Magelang, BeritaTKP.com— Satuan Reserse Narkoba (Satresnarkoba) Polresta Magelang berhasil mencatat pengungkapan terbesar kasus peredaran Pil Sapi (Pil Y) sepanjang tahun 2025. Dalam dua pengungkapan berbeda, polisi berhasil menyita total 34.090 butir Pil Sapi yang siap edar di wilayah hukum Polresta Magelang.
Keberhasilan ini menjadi bukti nyata keseriusan jajaran kepolisian dalam menekan peredaran obat keras berbahaya yang kerap menyasar kalangan remaja dan pelajar.

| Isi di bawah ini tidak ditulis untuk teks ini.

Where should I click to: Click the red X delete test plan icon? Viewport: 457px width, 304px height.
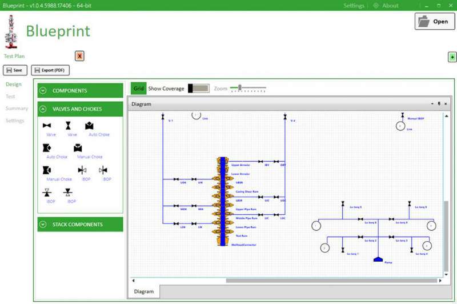point(79,56)
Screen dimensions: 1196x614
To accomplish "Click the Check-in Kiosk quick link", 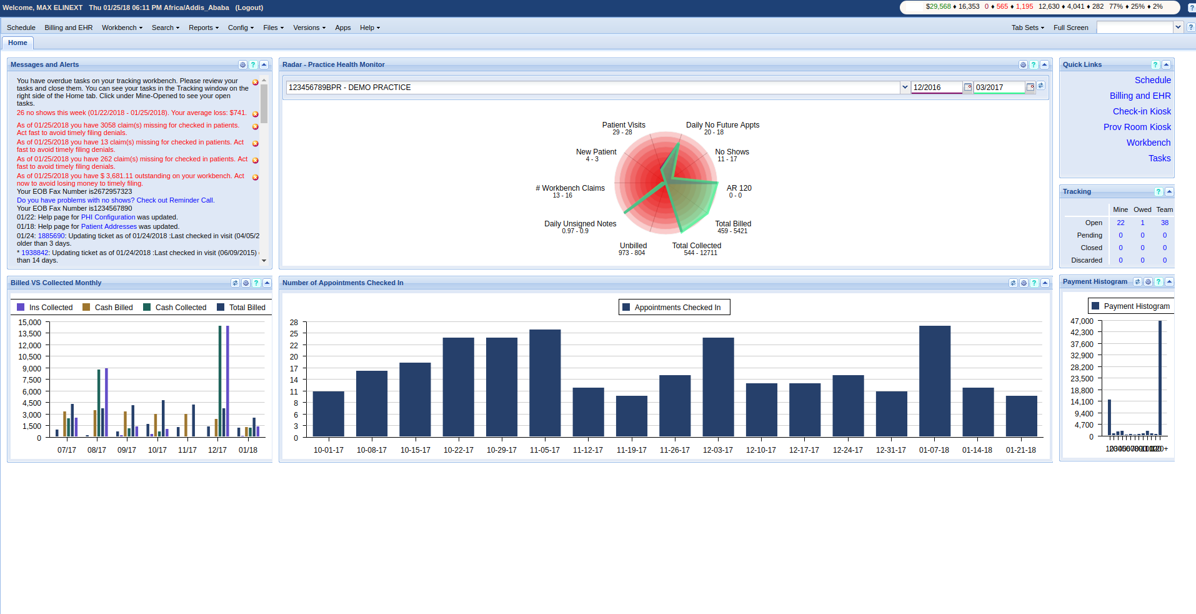I will tap(1142, 111).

Kapolresta: Pengungkapan Terbesar Tahun 2025
Kapolresta Magelang Kombes Pol Herbin Sianipar, S.I.K., S.H., menegaskan bahwa pihaknya berkomitmen menutup ruang gerak peredaran obat terlarang di wilayah Magelang.

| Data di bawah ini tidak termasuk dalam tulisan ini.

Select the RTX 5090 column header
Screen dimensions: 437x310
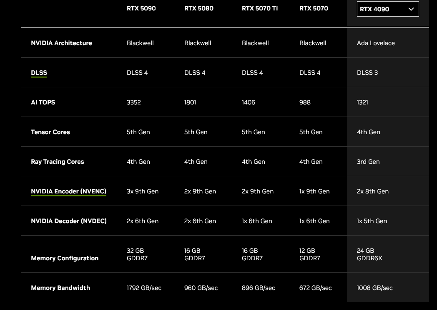tap(141, 8)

“Kasus ini adalah pengungkapan terbesar hingga Oktober 2025. Kami akan tindaklanjuti dengan penyelidikan jaringan lebih luas untuk menekan peredaran obat ilegal di Magelang,” ujar Kombes Herbin dalam konferensi pers, Selasa (7/10/2025).
Kasus Pertama: 32.290 Butir Pil Sapi di Kontrakan Mungkid
Pengungkapan pertama dilakukan Selasa (30/9/2025) sekitar pukul 18.30 WIB di Dusun Pagerjurang, Desa Pagersari, Kecamatan Mungkid.
Petugas mengamankan dua tersangka, masing-masing I alias B (22) dan AAW alias N (19). Dari hasil penggeledahan, ditemukan 32 toples besar berisi 32.290 butir Pil Sapi siap edar.
Dari pemeriksaan awal, kedua tersangka mengaku menerima barang dari seseorang berinisial S, lalu mengedarkannya sesuai pesanan pembeli. Setiap toples yang berhasil dijual, keduanya mendapat upah Rp50.000.
Atas perbuatannya, para tersangka dijerat Pasal 435 atau 436 ayat (2) UU Nomor 17 Tahun 2023 tentang Kesehatan juncto Pasal 55 ayat (1) ke-1 KUHP, dengan ancaman hukuman 12 tahun penjara dan denda hingga Rp5 miliar.
Kasus Kedua: 1.800 Butir Pil Sapi di Candimulyo
Kasus kedua diungkap sehari kemudian, Rabu (1/10/2025), di Jalan Raya Magelang–Candimulyo Km 10. Polisi menangkap IDS (25) dengan barang bukti 180 plastik klip, masing-masing berisi 10 butir Pil Sapi, dengan total 1.800 butir.
Dari hasil penyelidikan, tersangka IDS mendapat pasokan dari seseorang bernama Adi melalui aplikasi WhatsApp untuk diedarkan di wilayah Gunungkidul. IDS juga diketahui mengonsumsi sebagian obat tersebut.
“Pelaku mendapat keuntungan hingga Rp6 juta jika seluruh barang berhasil dijual,” jelas Kombes Herbin.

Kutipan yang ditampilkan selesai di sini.